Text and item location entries
----------------
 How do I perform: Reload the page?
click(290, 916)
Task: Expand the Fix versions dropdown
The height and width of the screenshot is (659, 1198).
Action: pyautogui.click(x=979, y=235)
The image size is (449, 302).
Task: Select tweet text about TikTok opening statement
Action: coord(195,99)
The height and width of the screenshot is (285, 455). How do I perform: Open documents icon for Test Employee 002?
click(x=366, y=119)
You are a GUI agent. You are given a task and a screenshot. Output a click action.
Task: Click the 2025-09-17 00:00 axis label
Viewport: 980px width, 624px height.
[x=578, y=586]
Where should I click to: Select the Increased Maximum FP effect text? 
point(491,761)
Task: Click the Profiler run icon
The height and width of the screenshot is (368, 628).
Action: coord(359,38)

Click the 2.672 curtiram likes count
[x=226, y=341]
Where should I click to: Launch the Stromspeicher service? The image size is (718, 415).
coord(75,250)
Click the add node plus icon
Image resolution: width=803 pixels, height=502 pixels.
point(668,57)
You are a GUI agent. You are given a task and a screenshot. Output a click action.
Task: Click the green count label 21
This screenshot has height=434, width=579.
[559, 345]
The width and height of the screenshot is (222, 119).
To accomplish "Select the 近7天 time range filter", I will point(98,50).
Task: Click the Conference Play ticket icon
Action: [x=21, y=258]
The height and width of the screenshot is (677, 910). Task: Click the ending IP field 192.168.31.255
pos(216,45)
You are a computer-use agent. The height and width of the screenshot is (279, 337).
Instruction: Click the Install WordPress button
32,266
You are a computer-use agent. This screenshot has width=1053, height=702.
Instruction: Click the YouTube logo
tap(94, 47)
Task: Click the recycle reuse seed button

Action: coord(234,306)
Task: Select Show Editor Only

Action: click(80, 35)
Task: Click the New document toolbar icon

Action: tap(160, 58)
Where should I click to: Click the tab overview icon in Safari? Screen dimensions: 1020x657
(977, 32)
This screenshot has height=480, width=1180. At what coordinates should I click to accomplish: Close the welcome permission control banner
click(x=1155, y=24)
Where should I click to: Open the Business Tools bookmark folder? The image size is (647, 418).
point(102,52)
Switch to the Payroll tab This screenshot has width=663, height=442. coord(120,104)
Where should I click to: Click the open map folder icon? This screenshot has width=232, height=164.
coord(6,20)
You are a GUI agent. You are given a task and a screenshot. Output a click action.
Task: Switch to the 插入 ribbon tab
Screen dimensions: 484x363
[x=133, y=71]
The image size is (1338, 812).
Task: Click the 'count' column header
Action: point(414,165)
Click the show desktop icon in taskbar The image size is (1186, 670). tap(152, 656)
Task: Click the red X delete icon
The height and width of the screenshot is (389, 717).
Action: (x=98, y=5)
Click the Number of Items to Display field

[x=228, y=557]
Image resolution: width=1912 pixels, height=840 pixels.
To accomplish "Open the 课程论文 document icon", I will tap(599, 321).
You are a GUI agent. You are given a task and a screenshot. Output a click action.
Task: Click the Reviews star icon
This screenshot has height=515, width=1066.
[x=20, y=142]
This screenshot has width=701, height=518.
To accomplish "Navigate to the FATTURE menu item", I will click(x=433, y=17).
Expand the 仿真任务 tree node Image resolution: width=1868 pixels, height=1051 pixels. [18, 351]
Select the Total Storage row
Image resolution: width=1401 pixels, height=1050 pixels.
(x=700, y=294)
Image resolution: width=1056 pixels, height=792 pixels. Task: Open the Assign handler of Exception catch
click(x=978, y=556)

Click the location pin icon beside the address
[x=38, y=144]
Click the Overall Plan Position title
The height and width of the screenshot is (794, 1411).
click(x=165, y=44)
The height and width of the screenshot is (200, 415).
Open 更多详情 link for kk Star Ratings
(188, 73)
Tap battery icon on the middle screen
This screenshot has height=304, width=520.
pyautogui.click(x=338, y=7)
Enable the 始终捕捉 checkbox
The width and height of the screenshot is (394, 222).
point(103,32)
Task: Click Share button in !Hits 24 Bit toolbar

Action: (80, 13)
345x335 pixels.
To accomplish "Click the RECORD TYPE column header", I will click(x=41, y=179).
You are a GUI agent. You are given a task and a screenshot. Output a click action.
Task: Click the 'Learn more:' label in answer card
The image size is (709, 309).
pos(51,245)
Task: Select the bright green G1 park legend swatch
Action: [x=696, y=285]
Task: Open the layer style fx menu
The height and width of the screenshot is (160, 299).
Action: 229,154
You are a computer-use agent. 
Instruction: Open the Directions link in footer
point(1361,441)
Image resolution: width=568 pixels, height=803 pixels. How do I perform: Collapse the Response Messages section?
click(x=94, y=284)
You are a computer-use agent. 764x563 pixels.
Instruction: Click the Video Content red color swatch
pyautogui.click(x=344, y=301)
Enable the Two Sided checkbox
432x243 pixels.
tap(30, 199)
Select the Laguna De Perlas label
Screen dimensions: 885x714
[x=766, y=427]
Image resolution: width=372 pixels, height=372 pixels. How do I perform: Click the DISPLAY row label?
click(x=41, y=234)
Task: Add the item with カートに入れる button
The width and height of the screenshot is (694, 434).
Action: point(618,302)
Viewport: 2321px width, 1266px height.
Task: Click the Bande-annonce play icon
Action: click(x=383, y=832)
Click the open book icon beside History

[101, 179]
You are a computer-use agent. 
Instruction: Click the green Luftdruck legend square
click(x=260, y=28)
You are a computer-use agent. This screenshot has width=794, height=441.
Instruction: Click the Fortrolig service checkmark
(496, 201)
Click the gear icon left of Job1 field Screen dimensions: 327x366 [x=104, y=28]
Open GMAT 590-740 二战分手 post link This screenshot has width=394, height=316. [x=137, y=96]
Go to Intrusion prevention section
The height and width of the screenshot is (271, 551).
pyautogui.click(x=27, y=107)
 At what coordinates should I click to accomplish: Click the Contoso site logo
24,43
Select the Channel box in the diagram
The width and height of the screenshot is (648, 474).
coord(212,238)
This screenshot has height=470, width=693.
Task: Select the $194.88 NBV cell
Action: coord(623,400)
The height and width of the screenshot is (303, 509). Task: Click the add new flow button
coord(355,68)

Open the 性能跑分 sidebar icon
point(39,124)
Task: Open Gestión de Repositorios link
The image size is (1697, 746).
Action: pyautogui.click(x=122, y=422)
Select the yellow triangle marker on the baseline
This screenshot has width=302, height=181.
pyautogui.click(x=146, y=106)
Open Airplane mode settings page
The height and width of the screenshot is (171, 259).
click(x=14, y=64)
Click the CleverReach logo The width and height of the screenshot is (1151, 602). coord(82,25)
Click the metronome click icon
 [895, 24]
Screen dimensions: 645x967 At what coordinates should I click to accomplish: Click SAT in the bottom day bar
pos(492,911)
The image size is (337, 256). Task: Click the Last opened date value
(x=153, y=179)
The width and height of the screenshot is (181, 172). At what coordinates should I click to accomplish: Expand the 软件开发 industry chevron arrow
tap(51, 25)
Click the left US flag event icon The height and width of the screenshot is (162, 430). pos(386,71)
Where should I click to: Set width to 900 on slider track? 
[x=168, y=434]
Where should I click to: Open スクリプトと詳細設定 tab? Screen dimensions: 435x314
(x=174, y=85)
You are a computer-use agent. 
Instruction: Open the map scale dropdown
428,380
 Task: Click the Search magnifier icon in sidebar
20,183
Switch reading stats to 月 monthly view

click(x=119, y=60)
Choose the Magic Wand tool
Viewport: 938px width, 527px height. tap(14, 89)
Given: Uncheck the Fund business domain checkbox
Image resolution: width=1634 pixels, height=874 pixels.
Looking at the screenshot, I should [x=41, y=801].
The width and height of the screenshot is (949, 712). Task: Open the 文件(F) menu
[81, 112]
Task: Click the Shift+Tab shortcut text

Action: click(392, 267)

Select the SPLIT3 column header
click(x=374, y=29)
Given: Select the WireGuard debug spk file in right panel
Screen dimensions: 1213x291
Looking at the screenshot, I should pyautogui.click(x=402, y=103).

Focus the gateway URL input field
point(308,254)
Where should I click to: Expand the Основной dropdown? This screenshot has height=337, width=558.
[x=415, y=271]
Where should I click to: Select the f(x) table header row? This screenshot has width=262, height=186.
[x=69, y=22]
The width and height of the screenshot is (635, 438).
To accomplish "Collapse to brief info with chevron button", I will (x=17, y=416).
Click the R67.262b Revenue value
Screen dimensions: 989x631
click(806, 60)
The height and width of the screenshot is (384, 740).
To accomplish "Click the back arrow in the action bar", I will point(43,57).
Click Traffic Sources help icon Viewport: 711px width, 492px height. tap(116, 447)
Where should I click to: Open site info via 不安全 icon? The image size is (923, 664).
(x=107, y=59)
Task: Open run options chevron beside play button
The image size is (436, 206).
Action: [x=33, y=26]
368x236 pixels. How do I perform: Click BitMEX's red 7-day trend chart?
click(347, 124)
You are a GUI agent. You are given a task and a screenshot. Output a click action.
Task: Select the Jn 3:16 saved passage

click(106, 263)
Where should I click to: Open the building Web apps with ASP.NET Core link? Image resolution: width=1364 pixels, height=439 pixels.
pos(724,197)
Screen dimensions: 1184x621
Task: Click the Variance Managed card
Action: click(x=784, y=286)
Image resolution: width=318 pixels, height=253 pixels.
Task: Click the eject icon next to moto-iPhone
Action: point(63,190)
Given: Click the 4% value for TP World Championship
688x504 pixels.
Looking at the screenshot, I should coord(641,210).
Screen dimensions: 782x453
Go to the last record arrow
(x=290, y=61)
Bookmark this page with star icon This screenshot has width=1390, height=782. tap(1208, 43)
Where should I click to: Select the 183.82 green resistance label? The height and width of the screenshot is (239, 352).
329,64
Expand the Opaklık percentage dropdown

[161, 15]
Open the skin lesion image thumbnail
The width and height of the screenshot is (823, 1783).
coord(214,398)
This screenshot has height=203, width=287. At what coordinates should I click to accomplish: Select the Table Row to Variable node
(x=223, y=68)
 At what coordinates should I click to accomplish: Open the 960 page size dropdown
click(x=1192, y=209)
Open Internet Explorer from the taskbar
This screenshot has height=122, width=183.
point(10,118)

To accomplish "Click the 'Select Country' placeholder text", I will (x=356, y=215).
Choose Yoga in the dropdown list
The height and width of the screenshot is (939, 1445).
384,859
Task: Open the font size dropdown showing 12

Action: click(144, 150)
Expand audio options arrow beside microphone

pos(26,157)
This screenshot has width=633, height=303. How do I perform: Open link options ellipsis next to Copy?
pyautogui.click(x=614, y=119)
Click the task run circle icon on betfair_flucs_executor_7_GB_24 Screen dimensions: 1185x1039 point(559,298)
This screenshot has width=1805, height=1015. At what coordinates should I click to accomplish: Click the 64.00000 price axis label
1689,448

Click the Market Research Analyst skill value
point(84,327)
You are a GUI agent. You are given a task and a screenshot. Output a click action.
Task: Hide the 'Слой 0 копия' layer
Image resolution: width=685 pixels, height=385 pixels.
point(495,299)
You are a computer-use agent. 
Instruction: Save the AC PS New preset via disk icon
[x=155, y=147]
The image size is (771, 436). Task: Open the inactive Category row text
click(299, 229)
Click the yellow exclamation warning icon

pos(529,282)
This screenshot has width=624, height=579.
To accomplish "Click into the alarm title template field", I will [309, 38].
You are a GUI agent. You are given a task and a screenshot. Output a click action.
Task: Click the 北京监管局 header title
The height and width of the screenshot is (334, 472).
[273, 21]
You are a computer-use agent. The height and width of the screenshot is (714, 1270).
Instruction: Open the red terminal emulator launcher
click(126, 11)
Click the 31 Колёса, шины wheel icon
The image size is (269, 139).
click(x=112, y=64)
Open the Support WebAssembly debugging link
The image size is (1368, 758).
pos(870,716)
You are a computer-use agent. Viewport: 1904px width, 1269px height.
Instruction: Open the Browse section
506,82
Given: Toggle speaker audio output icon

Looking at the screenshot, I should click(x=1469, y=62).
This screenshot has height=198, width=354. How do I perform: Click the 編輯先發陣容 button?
----------------
In the data above, take everything from the line containing "Click the Market Research Analyst skill value" down to the line containing "pos(870,716)", and write those lines out again, substituting "interface agent" for "GUI agent" and leaving everything else unchanged.

Finished answer:
Click the Market Research Analyst skill value
point(84,327)
You are a interface agent. You are given a task and a screenshot. Output a click action.
Task: Hide the 'Слой 0 копия' layer
Image resolution: width=685 pixels, height=385 pixels.
point(495,299)
You are a computer-use agent. 
Instruction: Save the AC PS New preset via disk icon
[x=155, y=147]
The image size is (771, 436). Task: Open the inactive Category row text
click(299, 229)
Click the yellow exclamation warning icon

pos(529,282)
This screenshot has width=624, height=579.
To accomplish "Click into the alarm title template field", I will [309, 38].
You are a interface agent. You are given a task and a screenshot. Output a click action.
Task: Click the 北京监管局 header title
The height and width of the screenshot is (334, 472).
[273, 21]
You are a computer-use agent. The height and width of the screenshot is (714, 1270).
Instruction: Open the red terminal emulator launcher
click(126, 11)
Click the 31 Колёса, шины wheel icon
The image size is (269, 139).
click(x=112, y=64)
Open the Support WebAssembly debugging link
The image size is (1368, 758).
pos(870,716)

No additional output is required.